Raw records –
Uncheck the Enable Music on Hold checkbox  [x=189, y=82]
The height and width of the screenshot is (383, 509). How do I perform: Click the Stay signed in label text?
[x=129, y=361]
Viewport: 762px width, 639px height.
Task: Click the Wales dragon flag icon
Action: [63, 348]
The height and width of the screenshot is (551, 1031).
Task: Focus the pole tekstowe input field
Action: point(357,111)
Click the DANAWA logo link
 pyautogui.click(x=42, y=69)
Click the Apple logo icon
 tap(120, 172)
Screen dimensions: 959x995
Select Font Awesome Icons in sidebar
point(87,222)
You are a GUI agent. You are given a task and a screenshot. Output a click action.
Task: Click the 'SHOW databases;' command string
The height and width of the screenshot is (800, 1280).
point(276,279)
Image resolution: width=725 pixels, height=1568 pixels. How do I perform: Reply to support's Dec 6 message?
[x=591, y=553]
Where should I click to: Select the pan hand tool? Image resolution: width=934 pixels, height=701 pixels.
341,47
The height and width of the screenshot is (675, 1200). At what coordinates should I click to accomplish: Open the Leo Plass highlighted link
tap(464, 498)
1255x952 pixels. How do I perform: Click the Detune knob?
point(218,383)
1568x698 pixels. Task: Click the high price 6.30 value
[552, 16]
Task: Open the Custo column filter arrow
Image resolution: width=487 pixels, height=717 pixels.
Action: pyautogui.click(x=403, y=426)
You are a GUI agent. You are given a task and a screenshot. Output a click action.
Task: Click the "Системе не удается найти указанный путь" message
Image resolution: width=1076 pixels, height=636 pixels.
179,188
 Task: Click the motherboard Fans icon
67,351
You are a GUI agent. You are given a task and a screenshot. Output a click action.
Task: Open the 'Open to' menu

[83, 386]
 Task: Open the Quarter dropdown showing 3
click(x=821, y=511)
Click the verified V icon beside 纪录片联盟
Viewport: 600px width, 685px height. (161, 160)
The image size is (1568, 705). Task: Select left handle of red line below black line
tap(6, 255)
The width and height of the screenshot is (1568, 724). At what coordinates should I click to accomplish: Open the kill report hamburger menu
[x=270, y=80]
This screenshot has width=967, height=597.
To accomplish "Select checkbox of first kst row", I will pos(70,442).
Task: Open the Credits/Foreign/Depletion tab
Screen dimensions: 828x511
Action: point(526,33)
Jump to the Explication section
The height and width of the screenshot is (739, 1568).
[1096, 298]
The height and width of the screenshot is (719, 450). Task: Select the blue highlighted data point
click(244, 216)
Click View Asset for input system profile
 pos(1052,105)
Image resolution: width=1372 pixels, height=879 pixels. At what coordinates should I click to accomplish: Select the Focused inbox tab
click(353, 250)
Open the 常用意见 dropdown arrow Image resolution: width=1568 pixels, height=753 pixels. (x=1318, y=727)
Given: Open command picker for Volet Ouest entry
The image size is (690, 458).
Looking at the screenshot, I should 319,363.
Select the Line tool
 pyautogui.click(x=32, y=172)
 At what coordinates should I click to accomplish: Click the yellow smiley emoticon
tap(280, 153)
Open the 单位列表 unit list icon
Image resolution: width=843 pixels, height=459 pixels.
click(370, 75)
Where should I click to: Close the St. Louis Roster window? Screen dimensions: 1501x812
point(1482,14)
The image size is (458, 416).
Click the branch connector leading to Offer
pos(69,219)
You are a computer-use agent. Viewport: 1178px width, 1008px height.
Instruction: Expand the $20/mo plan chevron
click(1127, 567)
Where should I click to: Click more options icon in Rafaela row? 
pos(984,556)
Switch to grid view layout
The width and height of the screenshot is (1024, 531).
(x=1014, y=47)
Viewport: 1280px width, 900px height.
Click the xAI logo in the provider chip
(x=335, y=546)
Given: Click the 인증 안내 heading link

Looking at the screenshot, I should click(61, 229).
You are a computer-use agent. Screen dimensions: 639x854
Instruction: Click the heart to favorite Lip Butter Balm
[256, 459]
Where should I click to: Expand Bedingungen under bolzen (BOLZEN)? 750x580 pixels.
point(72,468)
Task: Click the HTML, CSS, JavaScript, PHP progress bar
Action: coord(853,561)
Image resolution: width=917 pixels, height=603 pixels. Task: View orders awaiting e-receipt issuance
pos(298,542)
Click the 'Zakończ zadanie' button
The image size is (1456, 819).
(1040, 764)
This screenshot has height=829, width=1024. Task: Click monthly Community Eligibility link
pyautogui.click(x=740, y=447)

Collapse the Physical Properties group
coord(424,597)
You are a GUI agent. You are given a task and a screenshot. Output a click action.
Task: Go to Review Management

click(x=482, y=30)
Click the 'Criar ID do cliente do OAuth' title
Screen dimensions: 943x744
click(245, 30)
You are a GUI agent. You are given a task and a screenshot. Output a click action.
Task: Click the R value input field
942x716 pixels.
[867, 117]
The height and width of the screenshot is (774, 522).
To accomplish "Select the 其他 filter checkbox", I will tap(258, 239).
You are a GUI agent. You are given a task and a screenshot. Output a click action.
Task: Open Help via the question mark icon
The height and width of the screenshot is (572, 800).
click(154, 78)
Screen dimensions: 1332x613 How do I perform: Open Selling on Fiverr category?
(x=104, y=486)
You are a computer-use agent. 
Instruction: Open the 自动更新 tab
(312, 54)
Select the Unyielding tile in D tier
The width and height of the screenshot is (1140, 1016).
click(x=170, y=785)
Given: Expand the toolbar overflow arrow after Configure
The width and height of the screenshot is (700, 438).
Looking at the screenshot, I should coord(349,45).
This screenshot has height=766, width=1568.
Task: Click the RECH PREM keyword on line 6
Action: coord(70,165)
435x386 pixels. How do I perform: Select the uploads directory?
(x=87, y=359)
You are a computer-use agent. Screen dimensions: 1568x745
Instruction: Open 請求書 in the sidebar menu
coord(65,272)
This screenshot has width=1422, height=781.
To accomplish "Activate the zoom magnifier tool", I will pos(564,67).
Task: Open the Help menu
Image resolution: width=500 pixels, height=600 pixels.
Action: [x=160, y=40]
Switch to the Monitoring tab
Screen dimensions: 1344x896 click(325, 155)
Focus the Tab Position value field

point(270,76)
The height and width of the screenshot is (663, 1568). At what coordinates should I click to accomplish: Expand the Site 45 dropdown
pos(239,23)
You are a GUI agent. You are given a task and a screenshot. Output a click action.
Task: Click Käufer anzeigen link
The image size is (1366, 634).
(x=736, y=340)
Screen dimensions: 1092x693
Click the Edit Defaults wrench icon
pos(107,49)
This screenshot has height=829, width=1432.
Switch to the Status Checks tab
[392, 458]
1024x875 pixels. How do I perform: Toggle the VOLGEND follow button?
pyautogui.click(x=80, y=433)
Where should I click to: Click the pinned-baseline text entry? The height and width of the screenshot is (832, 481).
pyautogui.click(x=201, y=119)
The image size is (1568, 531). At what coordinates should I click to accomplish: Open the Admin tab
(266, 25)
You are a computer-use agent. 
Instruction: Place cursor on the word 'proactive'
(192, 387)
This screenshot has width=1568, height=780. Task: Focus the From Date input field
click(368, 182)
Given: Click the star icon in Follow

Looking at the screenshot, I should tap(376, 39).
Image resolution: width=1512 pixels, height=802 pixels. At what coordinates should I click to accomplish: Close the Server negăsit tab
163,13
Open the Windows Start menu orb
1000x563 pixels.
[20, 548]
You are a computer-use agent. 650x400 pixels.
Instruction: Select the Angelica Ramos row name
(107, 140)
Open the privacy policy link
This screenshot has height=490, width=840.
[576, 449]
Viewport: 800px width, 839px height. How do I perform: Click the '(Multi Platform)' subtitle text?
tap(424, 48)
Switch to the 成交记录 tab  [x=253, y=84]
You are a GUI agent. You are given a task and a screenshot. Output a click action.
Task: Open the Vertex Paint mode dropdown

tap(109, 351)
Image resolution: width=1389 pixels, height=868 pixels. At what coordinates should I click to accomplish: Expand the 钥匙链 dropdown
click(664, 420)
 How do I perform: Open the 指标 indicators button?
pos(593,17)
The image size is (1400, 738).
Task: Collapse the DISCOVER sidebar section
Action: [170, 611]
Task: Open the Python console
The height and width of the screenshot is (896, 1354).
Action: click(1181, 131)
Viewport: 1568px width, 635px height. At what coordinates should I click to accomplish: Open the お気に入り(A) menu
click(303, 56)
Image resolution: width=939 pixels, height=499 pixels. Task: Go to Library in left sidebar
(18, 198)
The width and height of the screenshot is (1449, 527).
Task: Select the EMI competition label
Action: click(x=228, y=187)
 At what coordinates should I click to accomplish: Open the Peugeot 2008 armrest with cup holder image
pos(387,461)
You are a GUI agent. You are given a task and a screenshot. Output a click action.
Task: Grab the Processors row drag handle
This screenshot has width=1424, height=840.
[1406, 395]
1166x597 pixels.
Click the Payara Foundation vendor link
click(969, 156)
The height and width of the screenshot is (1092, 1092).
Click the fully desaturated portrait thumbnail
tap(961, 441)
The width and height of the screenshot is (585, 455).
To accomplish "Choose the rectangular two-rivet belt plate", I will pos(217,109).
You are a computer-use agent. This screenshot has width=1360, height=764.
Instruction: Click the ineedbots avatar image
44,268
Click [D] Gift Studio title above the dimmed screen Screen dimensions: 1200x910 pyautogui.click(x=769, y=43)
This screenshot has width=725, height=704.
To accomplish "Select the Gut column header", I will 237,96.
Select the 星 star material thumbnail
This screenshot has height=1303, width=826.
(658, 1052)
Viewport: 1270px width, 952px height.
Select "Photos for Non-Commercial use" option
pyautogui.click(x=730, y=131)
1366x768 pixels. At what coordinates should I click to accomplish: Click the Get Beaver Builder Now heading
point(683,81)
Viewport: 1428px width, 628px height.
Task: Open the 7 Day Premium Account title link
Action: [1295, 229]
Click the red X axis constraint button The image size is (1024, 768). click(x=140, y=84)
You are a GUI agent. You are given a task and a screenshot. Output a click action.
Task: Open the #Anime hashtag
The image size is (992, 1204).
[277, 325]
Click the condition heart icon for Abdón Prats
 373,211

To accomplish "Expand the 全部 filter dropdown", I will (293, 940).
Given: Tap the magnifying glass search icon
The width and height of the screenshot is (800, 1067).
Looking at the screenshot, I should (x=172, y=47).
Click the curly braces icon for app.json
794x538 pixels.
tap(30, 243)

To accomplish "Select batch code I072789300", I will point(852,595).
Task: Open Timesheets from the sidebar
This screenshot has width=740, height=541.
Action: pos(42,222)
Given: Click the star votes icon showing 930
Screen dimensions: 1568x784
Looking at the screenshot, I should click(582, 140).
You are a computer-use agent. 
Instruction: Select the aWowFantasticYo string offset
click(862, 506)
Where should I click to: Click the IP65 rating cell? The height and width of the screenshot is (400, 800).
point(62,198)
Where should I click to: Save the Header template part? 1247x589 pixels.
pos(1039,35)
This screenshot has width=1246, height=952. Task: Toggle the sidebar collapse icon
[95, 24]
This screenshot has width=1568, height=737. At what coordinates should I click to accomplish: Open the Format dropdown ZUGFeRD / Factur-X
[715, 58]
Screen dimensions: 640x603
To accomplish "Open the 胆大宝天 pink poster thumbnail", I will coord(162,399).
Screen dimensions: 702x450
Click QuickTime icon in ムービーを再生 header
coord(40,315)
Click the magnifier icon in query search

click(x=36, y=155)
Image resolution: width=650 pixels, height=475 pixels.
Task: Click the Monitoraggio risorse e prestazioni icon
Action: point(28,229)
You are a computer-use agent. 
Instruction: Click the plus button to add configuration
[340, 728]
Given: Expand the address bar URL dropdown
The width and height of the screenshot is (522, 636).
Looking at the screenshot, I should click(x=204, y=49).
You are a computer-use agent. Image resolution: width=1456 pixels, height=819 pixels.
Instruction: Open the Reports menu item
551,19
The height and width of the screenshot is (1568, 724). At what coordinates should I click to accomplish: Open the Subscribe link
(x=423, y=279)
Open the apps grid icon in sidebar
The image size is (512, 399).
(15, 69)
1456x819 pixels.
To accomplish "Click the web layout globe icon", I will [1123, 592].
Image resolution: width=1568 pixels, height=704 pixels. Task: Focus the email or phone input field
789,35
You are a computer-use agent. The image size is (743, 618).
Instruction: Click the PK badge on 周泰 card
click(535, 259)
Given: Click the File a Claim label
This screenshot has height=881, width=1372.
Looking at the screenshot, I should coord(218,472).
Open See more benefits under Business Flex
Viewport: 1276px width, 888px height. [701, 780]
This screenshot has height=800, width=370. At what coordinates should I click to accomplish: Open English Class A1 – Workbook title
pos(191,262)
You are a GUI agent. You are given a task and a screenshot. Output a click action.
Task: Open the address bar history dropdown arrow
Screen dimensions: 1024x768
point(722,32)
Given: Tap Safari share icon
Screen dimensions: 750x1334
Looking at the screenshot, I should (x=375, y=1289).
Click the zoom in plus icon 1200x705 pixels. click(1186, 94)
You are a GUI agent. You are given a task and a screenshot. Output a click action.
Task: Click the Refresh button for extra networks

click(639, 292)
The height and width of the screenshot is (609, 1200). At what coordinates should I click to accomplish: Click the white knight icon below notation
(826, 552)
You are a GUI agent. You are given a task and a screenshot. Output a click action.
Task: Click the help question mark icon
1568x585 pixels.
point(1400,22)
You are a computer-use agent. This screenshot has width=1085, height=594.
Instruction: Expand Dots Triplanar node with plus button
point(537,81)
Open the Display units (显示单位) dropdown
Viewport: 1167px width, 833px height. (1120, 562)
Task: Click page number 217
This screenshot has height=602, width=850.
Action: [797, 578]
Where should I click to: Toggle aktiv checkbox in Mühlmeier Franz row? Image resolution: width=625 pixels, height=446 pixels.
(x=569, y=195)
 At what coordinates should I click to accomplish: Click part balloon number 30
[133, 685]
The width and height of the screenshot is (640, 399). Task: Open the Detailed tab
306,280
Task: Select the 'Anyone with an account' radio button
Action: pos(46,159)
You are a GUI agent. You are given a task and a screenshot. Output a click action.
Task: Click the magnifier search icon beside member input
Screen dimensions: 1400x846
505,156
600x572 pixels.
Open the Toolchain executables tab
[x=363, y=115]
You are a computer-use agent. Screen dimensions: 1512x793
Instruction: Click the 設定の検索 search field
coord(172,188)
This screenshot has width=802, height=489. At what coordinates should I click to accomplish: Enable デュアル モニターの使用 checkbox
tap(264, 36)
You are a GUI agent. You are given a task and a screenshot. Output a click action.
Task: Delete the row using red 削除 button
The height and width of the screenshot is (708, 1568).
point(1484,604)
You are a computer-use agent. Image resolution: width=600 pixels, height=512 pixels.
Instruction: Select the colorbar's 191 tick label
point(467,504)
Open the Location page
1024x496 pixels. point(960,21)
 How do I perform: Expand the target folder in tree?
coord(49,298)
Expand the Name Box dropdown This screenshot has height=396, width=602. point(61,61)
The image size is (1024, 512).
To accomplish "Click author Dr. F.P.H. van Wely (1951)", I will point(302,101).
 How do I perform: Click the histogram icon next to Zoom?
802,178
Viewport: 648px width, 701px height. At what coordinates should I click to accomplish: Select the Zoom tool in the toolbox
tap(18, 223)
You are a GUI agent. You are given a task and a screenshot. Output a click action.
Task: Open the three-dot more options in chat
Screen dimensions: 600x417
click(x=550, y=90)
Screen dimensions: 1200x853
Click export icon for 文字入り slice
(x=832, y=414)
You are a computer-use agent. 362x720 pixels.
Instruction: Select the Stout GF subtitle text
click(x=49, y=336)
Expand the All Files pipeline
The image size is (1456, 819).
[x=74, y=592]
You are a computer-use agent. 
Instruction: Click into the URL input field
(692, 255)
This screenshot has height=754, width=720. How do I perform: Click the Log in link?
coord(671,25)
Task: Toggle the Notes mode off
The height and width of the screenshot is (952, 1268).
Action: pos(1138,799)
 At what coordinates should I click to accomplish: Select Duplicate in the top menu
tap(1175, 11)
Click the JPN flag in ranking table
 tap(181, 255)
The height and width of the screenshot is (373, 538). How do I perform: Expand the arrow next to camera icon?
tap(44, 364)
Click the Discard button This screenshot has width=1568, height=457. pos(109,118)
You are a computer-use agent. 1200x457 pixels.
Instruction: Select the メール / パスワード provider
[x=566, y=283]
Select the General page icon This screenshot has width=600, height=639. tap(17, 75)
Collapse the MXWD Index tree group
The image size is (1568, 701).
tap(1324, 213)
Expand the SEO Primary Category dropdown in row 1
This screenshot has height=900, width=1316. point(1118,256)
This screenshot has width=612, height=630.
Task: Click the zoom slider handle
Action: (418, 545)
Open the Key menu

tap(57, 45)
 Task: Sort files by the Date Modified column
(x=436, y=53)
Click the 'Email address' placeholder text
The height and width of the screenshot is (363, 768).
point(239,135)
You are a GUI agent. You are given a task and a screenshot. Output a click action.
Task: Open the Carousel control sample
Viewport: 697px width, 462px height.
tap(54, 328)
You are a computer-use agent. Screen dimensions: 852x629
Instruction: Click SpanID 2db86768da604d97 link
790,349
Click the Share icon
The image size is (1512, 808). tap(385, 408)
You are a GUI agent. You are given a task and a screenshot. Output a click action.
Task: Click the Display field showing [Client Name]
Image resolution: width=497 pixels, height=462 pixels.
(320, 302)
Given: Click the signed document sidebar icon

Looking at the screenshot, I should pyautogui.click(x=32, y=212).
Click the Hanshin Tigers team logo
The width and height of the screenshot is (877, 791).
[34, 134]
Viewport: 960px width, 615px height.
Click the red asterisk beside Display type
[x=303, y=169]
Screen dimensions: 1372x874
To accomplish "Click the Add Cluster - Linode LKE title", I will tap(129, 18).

TO DO – Can you copy the data from the line containing "Given: Expand the address bar URL dropdown" through the line containing "pos(191,262)", reproducing each line without changes?

WRITTEN ANSWER –
Given: Expand the address bar URL dropdown
The width and height of the screenshot is (522, 636).
Looking at the screenshot, I should click(x=204, y=49).
You are a computer-use agent. Image resolution: width=1456 pixels, height=819 pixels.
Instruction: Open the Reports menu item
551,19
The height and width of the screenshot is (1568, 724). At what coordinates should I click to accomplish: Open the Subscribe link
(x=423, y=279)
Open the apps grid icon in sidebar
The image size is (512, 399).
(15, 69)
1456x819 pixels.
To accomplish "Click the web layout globe icon", I will [1123, 592].
Image resolution: width=1568 pixels, height=704 pixels. Task: Focus the email or phone input field
789,35
You are a computer-use agent. The image size is (743, 618).
Instruction: Click the PK badge on 周泰 card
click(535, 259)
Given: Click the File a Claim label
This screenshot has height=881, width=1372.
Looking at the screenshot, I should coord(218,472).
Open See more benefits under Business Flex
Viewport: 1276px width, 888px height. [701, 780]
This screenshot has height=800, width=370. At what coordinates should I click to accomplish: Open English Class A1 – Workbook title
pos(191,262)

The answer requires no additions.